By sharing what I have learned, I hope to help shape clinicians who are curious, grounded, and better prepared to build on what came before them.
Most days, teaching fits naturally into the rhythm of the clinic. I see my usual list of patients, with a student alongside me. Sometimes they observe quietly; other times, they step in to take a history or perform a focused examination, always with the patient’s consent. Between consultations, we talk through why I asked certain questions or chose one management plan over another. It is not a separate teaching session. It happens in real time, right in the middle of everyday practice.
Balancing patient care with teaching is fundamentally about judgement. Most patients are happy for a student to be closely involved, while some prefer to keep the consultation with me. I always keep safety, time, and the patient’s comfort front and centre, but I have found that most people are remarkably generous once they understand they are helping train future doctors.
They leave with a far richer understanding of medicine than hospital rotations alone can offer.
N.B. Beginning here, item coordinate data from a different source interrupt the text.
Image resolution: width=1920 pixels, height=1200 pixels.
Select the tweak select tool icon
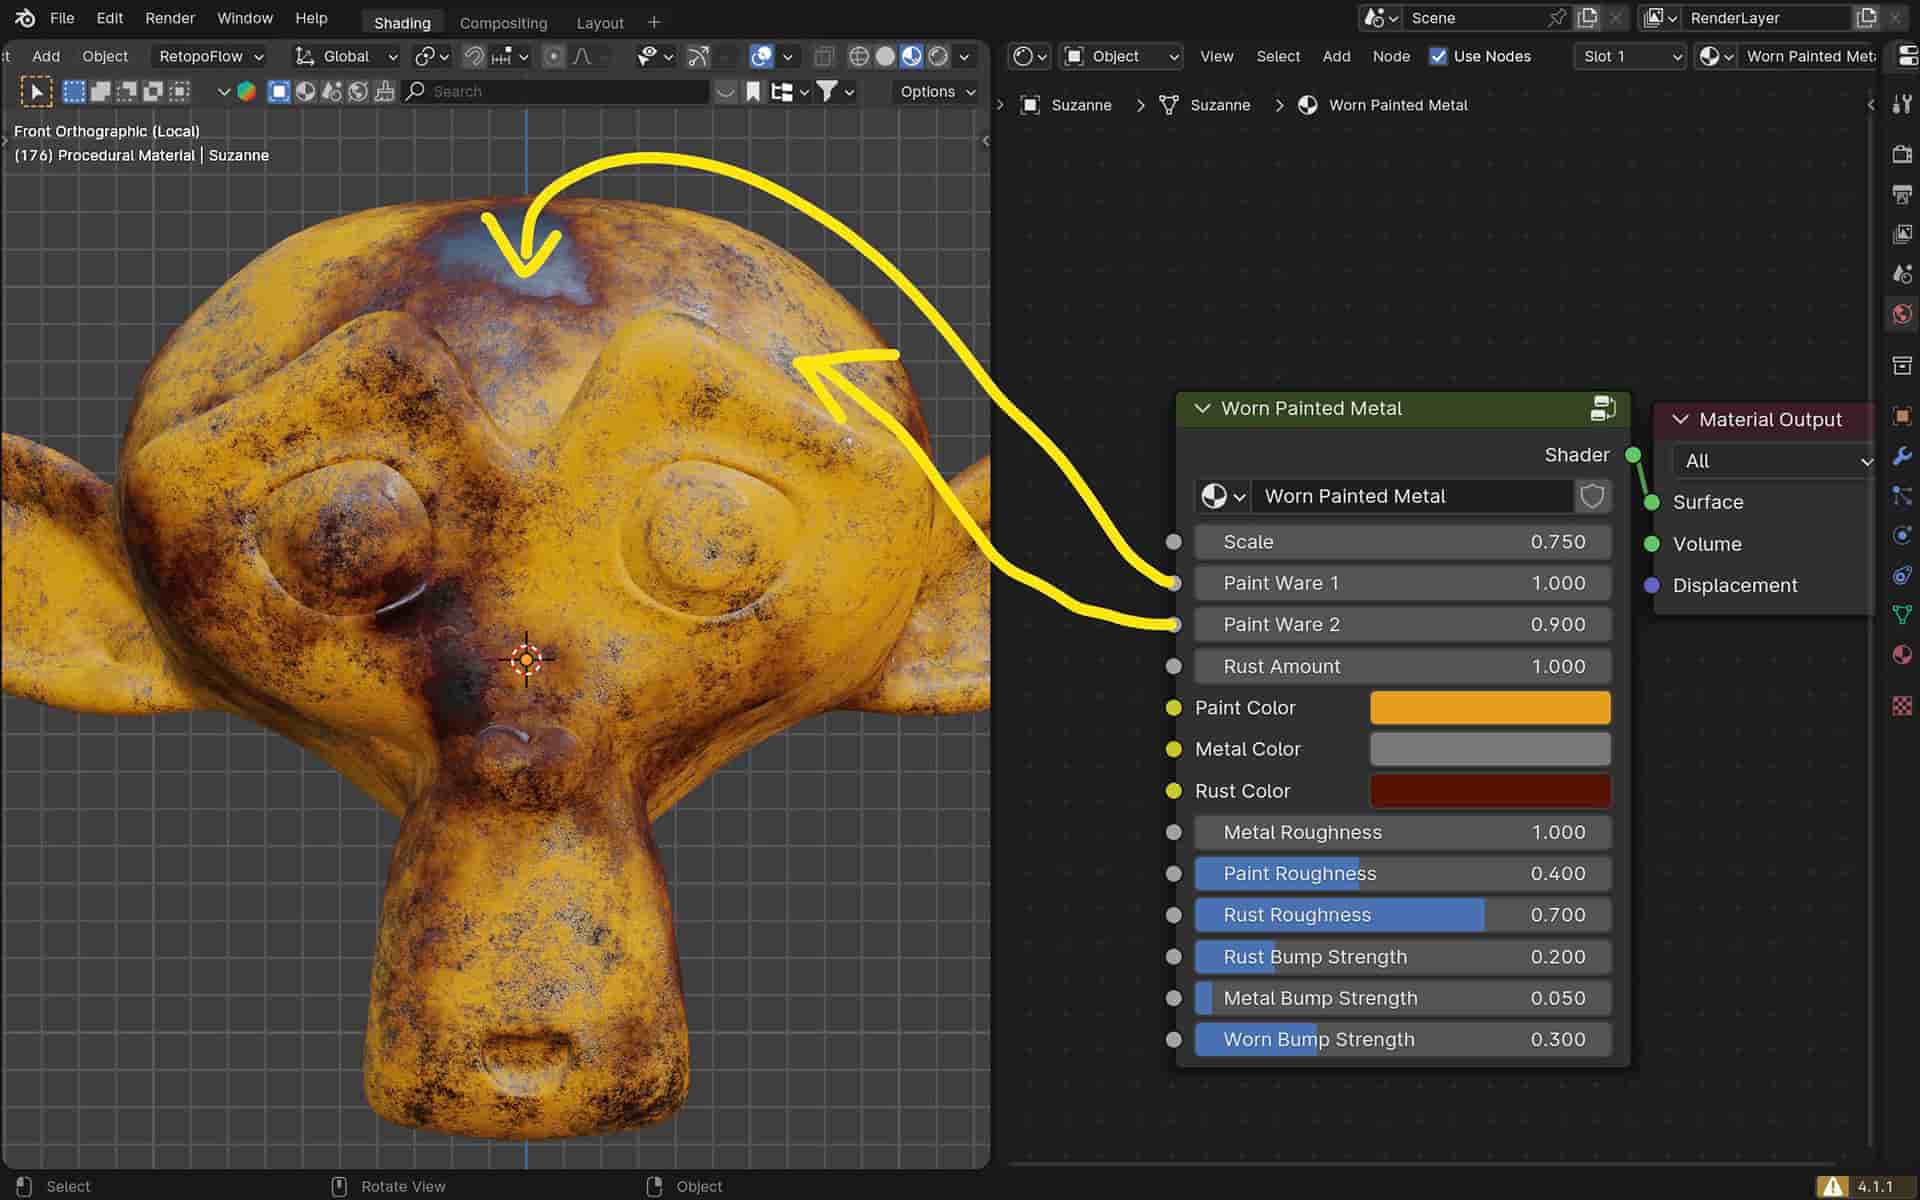[36, 92]
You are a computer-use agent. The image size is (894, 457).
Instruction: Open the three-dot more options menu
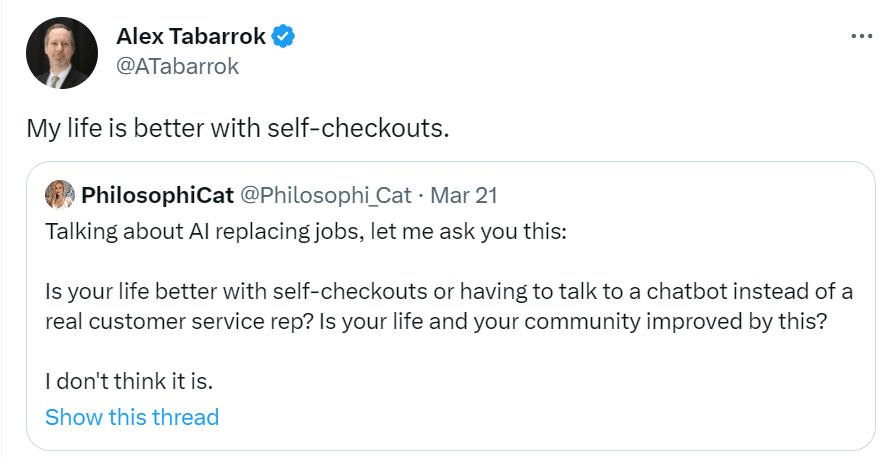pos(861,36)

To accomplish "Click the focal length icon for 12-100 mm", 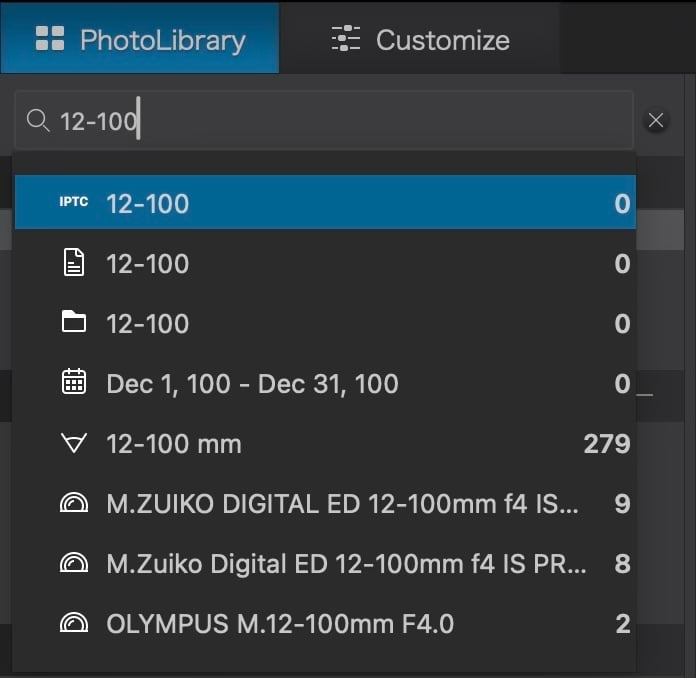I will tap(73, 444).
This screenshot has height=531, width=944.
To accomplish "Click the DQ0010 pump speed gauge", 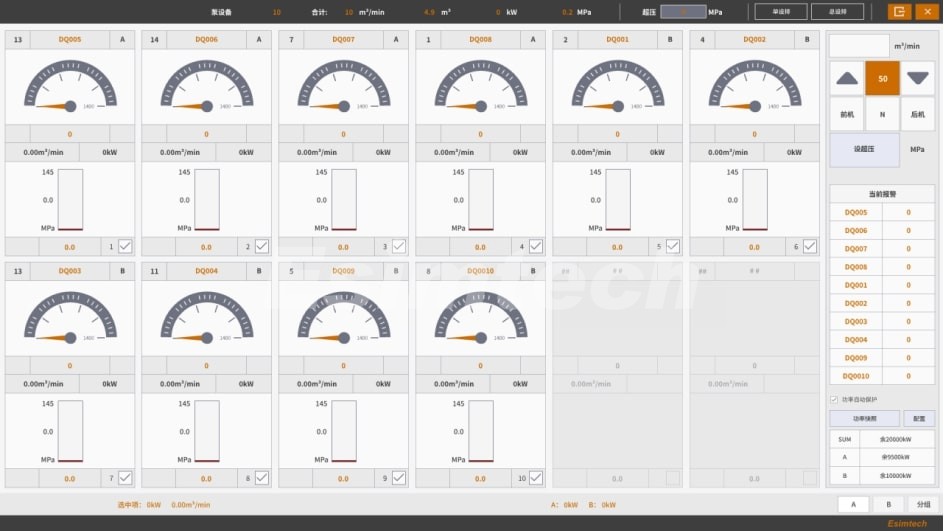I will click(x=480, y=319).
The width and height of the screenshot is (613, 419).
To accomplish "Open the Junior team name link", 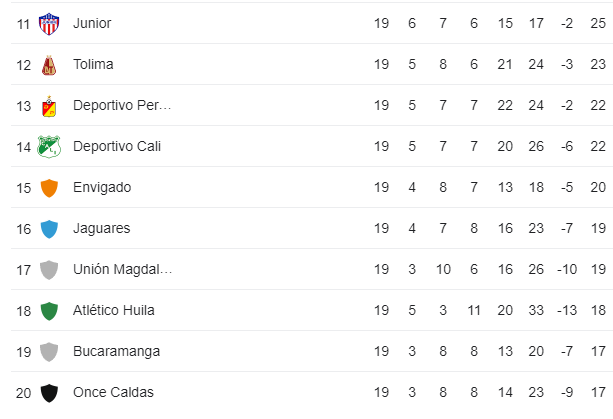I will [92, 23].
In hospital, you tend to meet patients at the sharp end of illness, once things have escalated. In general practice, you see what comes before that, including everyday problems, prevention, and how illness fits into people’s lives, shaped by family, work, and financial pressures.
By the end of a placement, most feel far more confident managing common conditions, recognising when reassurance is enough and when referral is needed. They also gain a real appreciation of the GP’s role as the steady centre of the health system, coordinating care and holding the bigger picture. Many tell me the experience changes how they think about their future, opening their eyes to career paths they had not fully considered.
One moment that has stayed with me involved a student who was very quiet when she first began her placement. She tended to hang back, listening carefully but rarely speaking up. About halfway through her time with us, we saw a young mother who was clearly struggling with postnatal anxiety and had found it difficult to open up during previous visits. The student sat with her and asked gentle, thoughtful questions. There was something in her tone and presence that resonated deeply. Gradually, the patient began to share things she had not said aloud before, even to me. You could almost see the tension lift as she spoke.
When she left the room, she seemed lighter and more settled, as if a weight had finally been acknowledged. Watching that unfold was deeply powerful. Seeing a student build trust so naturally reinforced for me the idea that connection and attentive listening lie at the heart of good medicine. It also highlighted the impact even a short placement can have, not only in developing clinical skills but also in shaping how future doctors relate to their patients. Moments like that stay with you, making every effort involved in teaching feel entirely worthwhile.
I would say give it a proper go. It is genuinely one of the most worthwhile additions to your week. It keeps you sharp, breaks up the routine, and makes the job more enjoyable. You are not just getting through consults; you are shaping how the next generation of doctors understands general practice, which matters enormously right now, given the pressures on the workforce.
Patients are usually very positive and enjoy being part of the process, while students bring a fresh energy that lifts the whole practice. It also feels like an investment in the future. Teaching helps keep the profession vibrant and attracts thoughtful, capable people to primary care. If you are even slightly curious, have a chat with someone already involved. Most of us end up wondering why we did not start sooner.